*** Opening PROVIDED DATA ***

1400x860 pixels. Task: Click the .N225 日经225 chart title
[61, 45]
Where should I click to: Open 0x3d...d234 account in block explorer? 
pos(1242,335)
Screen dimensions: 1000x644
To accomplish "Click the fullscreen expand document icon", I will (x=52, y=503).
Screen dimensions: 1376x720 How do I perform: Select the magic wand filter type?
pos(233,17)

*** Closing PROVIDED DATA ***
*** Opening PROVIDED DATA ***

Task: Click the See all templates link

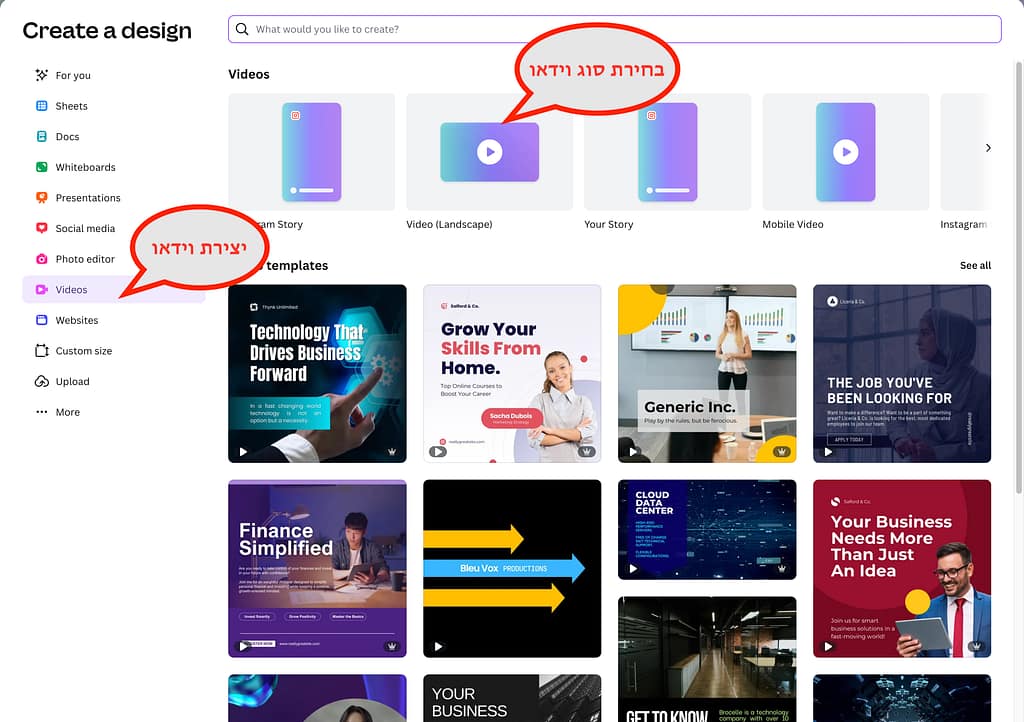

*** Closing PROVIDED DATA ***
*** Opening PROVIDED DATA ***

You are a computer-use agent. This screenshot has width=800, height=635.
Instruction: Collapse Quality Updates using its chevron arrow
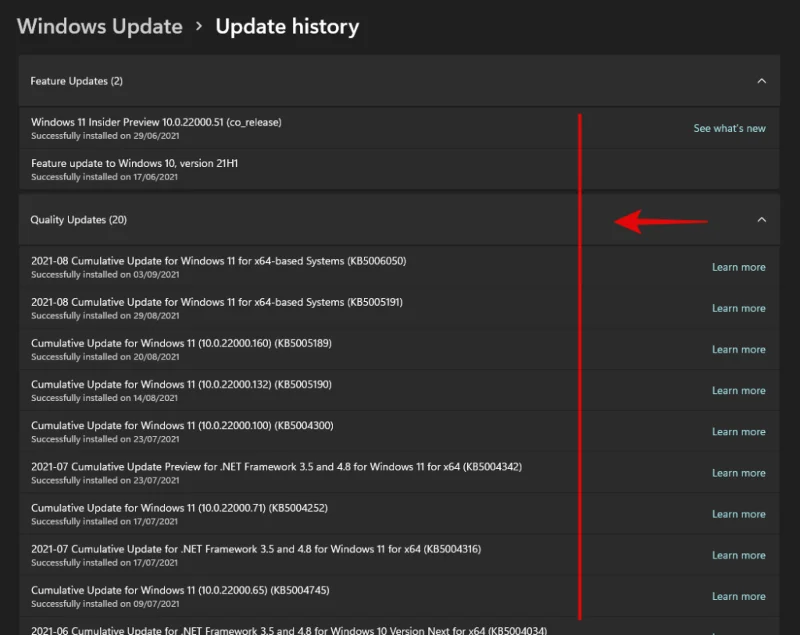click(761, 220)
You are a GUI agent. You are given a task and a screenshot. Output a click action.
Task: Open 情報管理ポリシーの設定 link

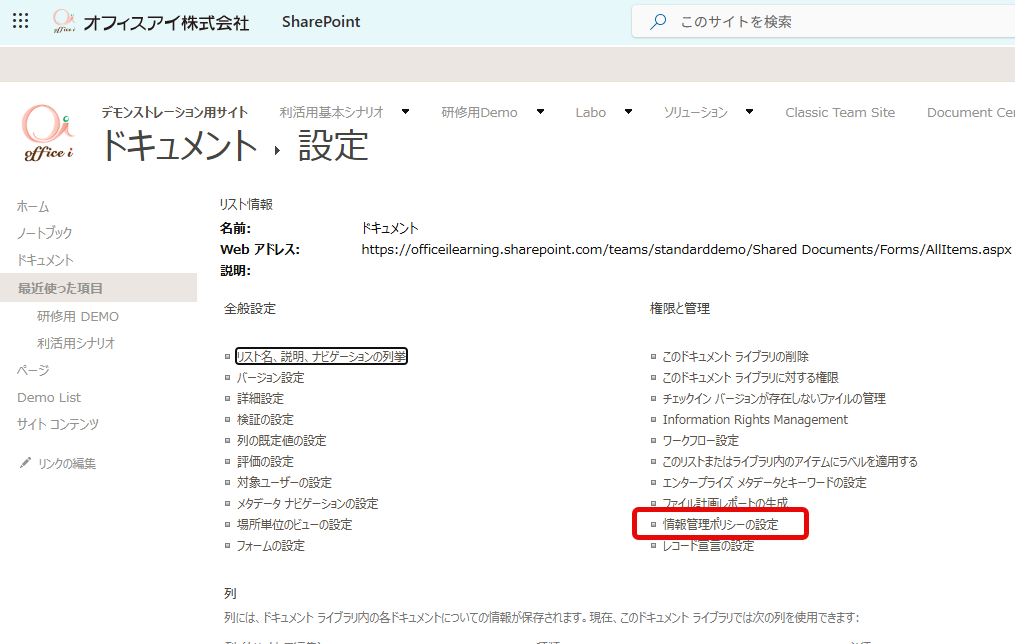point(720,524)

*** Closing PROVIDED DATA ***

PROBLEM REQUIREMENTS >>
What lines in the data above contain the word "agent"? Copy them all.

RESPONSE >>
You are a computer-use agent. This screenshot has width=800, height=635.
You are a GUI agent. You are given a task and a screenshot. Output a click action.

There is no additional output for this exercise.